Tanglewood: National Youth Orchestra of the USA a special event in Ozawa Hall


LENOX -- It’s no surprise to followers of the Tanglewood Music Center and Boston University Tanglewood Institute orchestras that if you listen to a good youth orchestra with your eyes closed, you can think you’re hearing pros.

So it was when the National Youth Orchestra of the USA, ages 16 to 19, came to Tanglewood Thursday night under the sponsorship of Carnegie Hall. For those who despair of youth and the future of classical music, the program was evidence that there’s hope for the human race yet. This was not just impressive. It was inspiring.

It was also an Event. The 120 players came uniformly dressed in hot orange pants and black blazers, with orange- and black-striped sneakers to match.

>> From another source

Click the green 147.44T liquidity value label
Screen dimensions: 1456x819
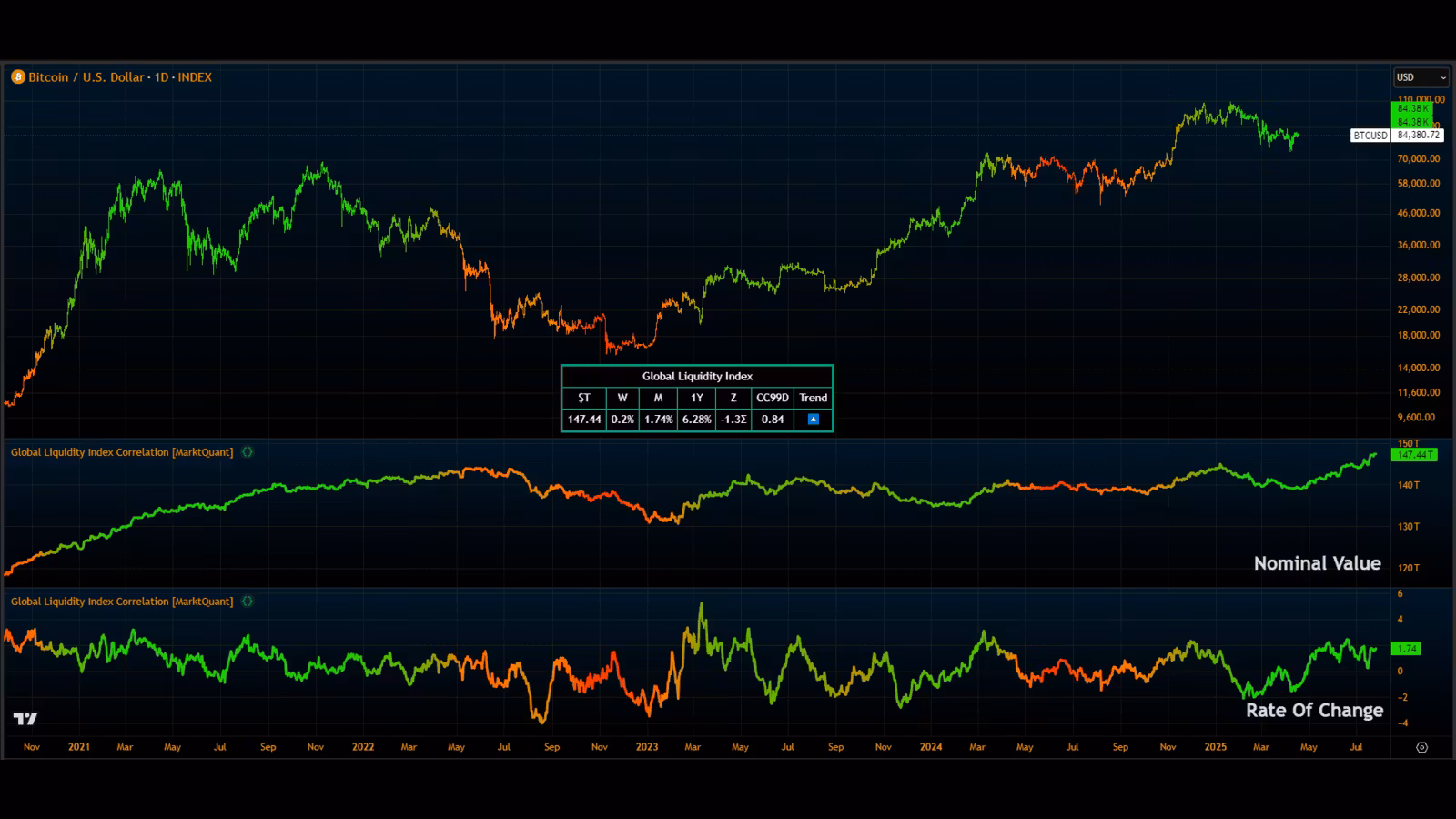(x=1414, y=455)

Judging by the whoops and screams that emanated from the audience that filled Ozawa Hall and the lawn behind, many families and friends had traveled from afar to show support. Excitement teemed in the players’ ranks.

Conductor David Robertson and violin soloist Gil Shaham (they’re brothers-in-law) inspired the players, who inspired them in turn. They wore the emblematic sneakers with their traditional black tailcoats. Somewhere in the mass that filled the stage -- only about 100 players seemed to appear at any one time -- was bassist Harrison Dilthey of North Adams.

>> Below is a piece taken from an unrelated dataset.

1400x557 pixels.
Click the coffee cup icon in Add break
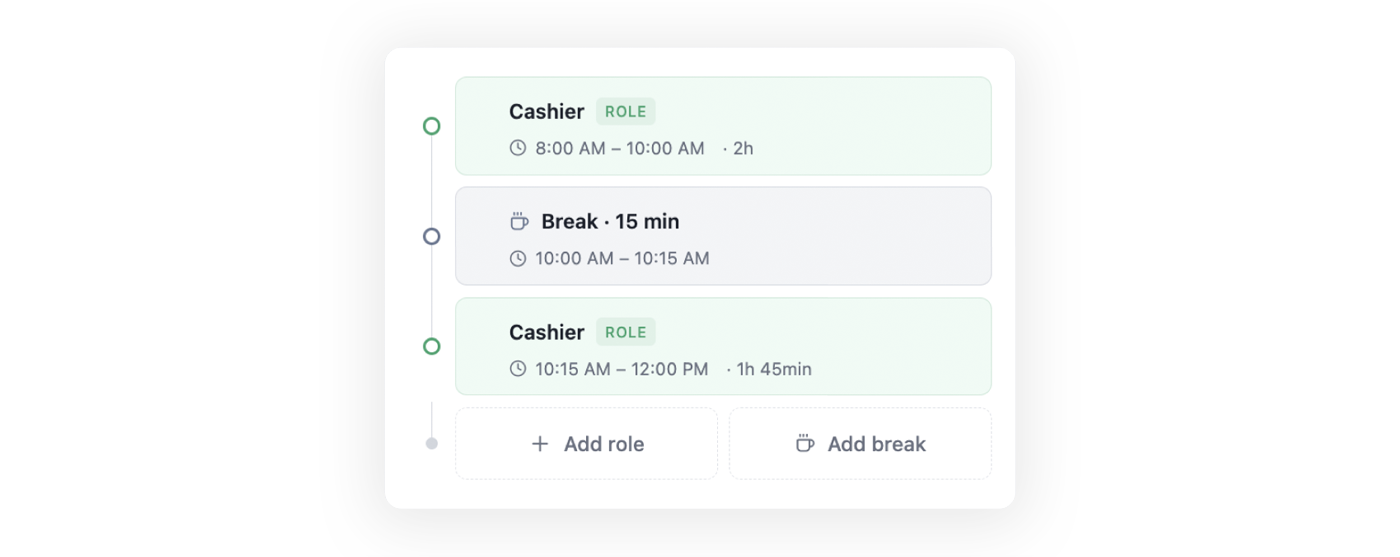pyautogui.click(x=805, y=444)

Tanglewood was the second stop of eight on a coast-to-coast tour in the organization’s second summer season. In two weeks of rehearsal, coaches, and then Robertson, had molded the 120 students, who come from 35 states, Washington, D.C., and Puerto Rico, into a versatile, unified voice.

The sound that filled Ozawa Hall was sometimes overwhelming, but when the long program ended with the gonging "Great Gate" climax of the Mussorgsky / Ravel "Pictures at an Exhibition," the thrill was enormous. Solos from within the orchestra all night were exemplary. The occasional flubs counted for nothing.

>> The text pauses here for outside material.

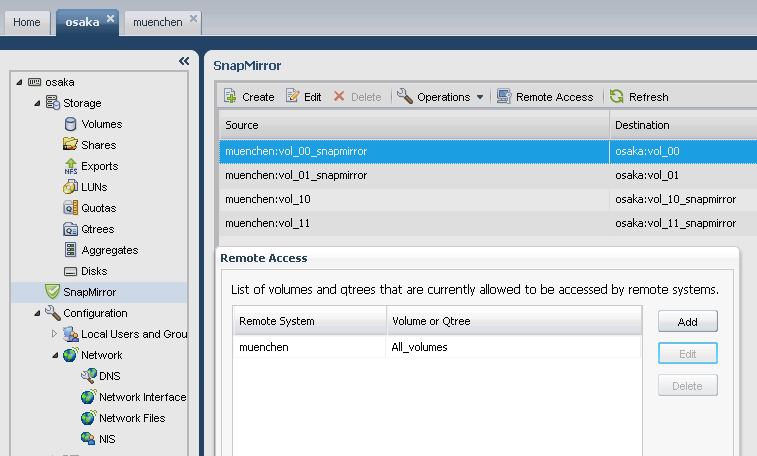Click the Edit pencil toolbar icon
Screen dimensions: 757x456
tap(293, 97)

The program opened -- nod to American music, nod to Tanglewood -- with the Symphonic Dances from Bernstein’s "West Side Story." The performance was a blast in more than the sonic sense. The finger-snapping rhythms, the raucous fight scenes and the swooning love tunes sounded like the young people’s music it actually is.

Shaham was soloist in Britten’s war-shadowed, unduly neglected Violin Concerto (a seemingly odd choice for a celebratory trip, but never mind). The work, as cellist Bihn Park of Haverford, Pa., explained in a talk from the stage, is tortured and grieving but deeply human. The collaboration between soloist and orchestra turned it into a powerful personal testament.

What is an Event without a commission and premiere? On this occasion, the piece was "Radial Play," a five-minute, multi-layered orchestral showpiece by Samuel Adams, son of composer ("Nixon in China") John Adams. It was brilliantly played.

And in the "Pictures" finale, Robertson kept the old warhorse moving briskly along in a richly colored, acutely characterized performance, showing why its appeal endures.

These 120 musicians gather, learn, play and tour with all expenses paid through Carnegie Hall patronage. Last year’s aggregation went to Russia, next year’s goes to China. Lucky them. Lucky us.